There was some great sollutions here, however not perfekt for extracting parts of code from say HTML which was my problem right now, as I need to get script blocks out of the HTML before compressing the HTML. So building on @raina77ow original sollution, expanded by @Cas Tuyn I get this one:
$test_strings = [
'0<p>a</p>1<p>b</p>2<p>c</p>3',
'0<p>a</p>1<p>b</p>2<p>c</p>',
'<p>a</p>1<p>b</p>2<p>c</p>3',
'<p>a</p>1<p>b</p>2<p>c</p>',
'<p></p>1<p>b'
];
/**
* Seperate a block of code by sub blocks.
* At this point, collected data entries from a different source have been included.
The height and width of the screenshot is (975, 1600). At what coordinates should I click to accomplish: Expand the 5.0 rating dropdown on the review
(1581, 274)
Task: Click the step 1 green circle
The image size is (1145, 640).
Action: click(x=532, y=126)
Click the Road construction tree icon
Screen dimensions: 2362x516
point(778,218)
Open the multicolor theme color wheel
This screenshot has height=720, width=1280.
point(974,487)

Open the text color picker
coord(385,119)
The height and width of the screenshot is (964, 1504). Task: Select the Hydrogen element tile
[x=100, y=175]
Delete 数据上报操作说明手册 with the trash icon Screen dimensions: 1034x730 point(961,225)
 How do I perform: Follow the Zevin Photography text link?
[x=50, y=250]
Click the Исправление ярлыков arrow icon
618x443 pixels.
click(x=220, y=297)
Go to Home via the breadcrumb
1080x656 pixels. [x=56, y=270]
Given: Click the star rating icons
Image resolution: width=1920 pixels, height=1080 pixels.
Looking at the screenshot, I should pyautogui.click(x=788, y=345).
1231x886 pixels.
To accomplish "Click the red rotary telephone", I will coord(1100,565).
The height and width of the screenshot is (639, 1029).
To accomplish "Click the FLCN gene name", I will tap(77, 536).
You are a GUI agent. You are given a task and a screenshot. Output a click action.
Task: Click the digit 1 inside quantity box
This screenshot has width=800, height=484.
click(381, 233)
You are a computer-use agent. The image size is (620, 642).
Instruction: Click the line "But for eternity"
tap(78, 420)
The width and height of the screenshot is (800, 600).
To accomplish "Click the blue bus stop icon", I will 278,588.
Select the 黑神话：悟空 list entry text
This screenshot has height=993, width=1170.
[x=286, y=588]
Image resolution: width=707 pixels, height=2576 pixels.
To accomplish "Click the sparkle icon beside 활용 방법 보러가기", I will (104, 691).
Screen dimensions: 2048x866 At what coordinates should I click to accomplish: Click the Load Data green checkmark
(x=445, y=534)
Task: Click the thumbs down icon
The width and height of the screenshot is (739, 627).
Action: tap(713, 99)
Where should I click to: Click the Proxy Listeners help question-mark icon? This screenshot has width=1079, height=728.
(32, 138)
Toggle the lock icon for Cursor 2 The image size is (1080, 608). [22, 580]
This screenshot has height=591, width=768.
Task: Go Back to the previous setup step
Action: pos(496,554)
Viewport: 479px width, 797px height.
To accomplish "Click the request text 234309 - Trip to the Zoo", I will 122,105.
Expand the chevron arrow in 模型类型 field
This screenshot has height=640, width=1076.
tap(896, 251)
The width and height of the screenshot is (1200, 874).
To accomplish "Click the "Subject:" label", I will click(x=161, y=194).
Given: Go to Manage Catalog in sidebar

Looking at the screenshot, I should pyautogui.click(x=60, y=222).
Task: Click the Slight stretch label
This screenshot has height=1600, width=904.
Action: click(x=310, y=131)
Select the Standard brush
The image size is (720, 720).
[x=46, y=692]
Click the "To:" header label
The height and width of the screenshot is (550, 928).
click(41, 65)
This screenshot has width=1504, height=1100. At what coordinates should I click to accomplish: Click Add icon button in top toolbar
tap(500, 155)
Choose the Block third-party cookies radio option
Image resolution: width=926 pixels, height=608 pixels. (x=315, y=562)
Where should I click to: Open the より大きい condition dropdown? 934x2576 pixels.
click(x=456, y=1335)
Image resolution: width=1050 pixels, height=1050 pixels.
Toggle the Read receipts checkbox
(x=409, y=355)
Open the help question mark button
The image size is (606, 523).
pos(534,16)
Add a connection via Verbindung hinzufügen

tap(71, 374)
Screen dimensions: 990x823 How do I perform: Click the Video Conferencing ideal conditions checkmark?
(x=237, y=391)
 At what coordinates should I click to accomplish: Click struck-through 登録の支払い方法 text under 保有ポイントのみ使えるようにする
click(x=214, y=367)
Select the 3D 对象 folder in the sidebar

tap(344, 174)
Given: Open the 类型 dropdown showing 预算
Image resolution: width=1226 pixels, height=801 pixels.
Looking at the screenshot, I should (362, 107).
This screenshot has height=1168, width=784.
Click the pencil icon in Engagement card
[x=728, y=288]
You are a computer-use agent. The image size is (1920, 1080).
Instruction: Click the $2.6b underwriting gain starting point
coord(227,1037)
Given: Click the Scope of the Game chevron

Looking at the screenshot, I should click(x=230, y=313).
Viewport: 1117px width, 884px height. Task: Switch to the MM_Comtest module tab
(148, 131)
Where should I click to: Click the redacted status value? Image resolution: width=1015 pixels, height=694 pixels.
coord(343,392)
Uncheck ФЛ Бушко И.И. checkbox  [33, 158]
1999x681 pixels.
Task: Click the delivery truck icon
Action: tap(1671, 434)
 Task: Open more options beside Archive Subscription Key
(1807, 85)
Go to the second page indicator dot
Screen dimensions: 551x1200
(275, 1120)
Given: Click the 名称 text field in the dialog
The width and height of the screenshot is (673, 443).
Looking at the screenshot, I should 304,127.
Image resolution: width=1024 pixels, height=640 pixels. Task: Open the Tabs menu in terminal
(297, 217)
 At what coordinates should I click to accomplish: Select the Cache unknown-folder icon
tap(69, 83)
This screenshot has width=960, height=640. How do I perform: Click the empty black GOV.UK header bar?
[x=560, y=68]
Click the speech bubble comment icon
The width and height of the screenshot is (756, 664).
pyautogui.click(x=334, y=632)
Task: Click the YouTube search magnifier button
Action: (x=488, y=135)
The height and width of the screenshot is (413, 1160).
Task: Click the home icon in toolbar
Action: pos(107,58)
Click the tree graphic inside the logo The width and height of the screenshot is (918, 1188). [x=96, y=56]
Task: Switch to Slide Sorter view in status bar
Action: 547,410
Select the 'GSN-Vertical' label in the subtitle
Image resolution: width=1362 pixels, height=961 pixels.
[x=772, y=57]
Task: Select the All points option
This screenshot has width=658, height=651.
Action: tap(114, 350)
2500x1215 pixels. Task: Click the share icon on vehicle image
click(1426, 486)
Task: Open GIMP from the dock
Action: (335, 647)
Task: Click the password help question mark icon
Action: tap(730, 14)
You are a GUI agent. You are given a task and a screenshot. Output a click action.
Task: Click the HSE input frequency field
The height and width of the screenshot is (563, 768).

Example, removing all <script>...<script> tags from HTML kode
*
* @param string $str, text block
* @param string $startDelimiter, string to match for start of block to be extracted
* @param string $endDelimiter, string to match for ending the block to be extracted
* @return array [all full blocks, whats left of string]
*/
function getDelimitedStrings($str, $startDelimiter, $endDelimiter) {
$contents = array();
$startDelimiterLength = strlen($startDelimiter);
$endDelimiterLength = strlen($endDelimiter);
$startFrom = $contentStart = $contentEnd = $outStart = $outEnd = 0;
while (false !== ($contentStart = strpos($str, $startDelimiter, $startFrom))) {
$contentStart += $startDelimiterLength;
$contentEnd = strpos($str, $endDelimiter, $contentStart);
$outEnd = $contentStart - 1;
if (false === $contentEnd) {
break;
}
$contents['in'][] = substr($str, ($contentStart-$startDelimiterLength), ($contentEnd + ($startDelimiterLength*2) +1) - $contentStart);
if( $outStart ){
$contents['out'][] = substr($str, ($outStart+$startDelimiterLength+1), $outEnd - $outStart - ($startDelimiterLength*2));
} else if( ($outEnd - $outStart - ($startDelimiterLength-1)) > 0 ){
$contents['out'][] = substr($str, $outStart, $outEnd - $outStart - ($startDelimiterLength-1));
}
$startFrom = $contentEnd + $endDelimiterLength;
$startFrom = $contentEnd;
$outStart = $startFrom;
}
$total_length = strlen($str);
$current_position = $outStart + $startDelimiterLength + 1;
if( $current_position < $total_length )
$contents['out'][] = substr($str, $current_position);
return $contents;
}
foreach($test_strings AS $string){
var_dump( getDelimitedStrings($string, '<p>', '</p>') );
}
This will extract all
wlements with the possible innerHTML aswell, giving this result:
array (size=2)
'in' => array (size=3)
0 => string '<p>a</p>' (length=8)
1 => string '<p>b</p>' (length=8)
2 => string '<p>c</p>' (length=8)
'out' => array (size=4)
0 => string '0' (length=1)
1 => string '1' (length=1)
2 => string '2' (length=1)
3 => string '3' (length=1)
array (size=2)
'in' => array (size=3)
0 => string '<p>a</p>' (length=8)
1 => string '<p>b</p>' (length=8)
2 => string '<p>c</p>' (length=8)
'out' => array (size=3)
0 => string '0' (length=1)
1 => string '1' (length=1)
2 => string '2' (length=1)
array (size=2)
'in' => array (size=3)
0 => string '<p>a</p>' (length=8)
1 => string '<p>b</p>' (length=8)
2 => string '<p>c</p>' (length=8)
'out' => array (size=3)
0 => string '1' (length=1)
1 => string '2' (length=1)
2 => string '3' (length=1)
array (size=2)
'in' => array (size=3)
0 => string '<p>a</p>' (length=8)
1 => string '<p>b</p>' (length=8)
2 => string '<p>c</p>' (length=8)
'out' => array (size=2)
0 => string '1' (length=1)
1 => string '2' (length=1)
array (size=2)
'in' => array (size=1)
0 => string '<p></p>' (length=7)
'out' => array (size=1)
0 => string '1<p>b' (length=5)
You can see a demo here: 3v4l.org/TQLmn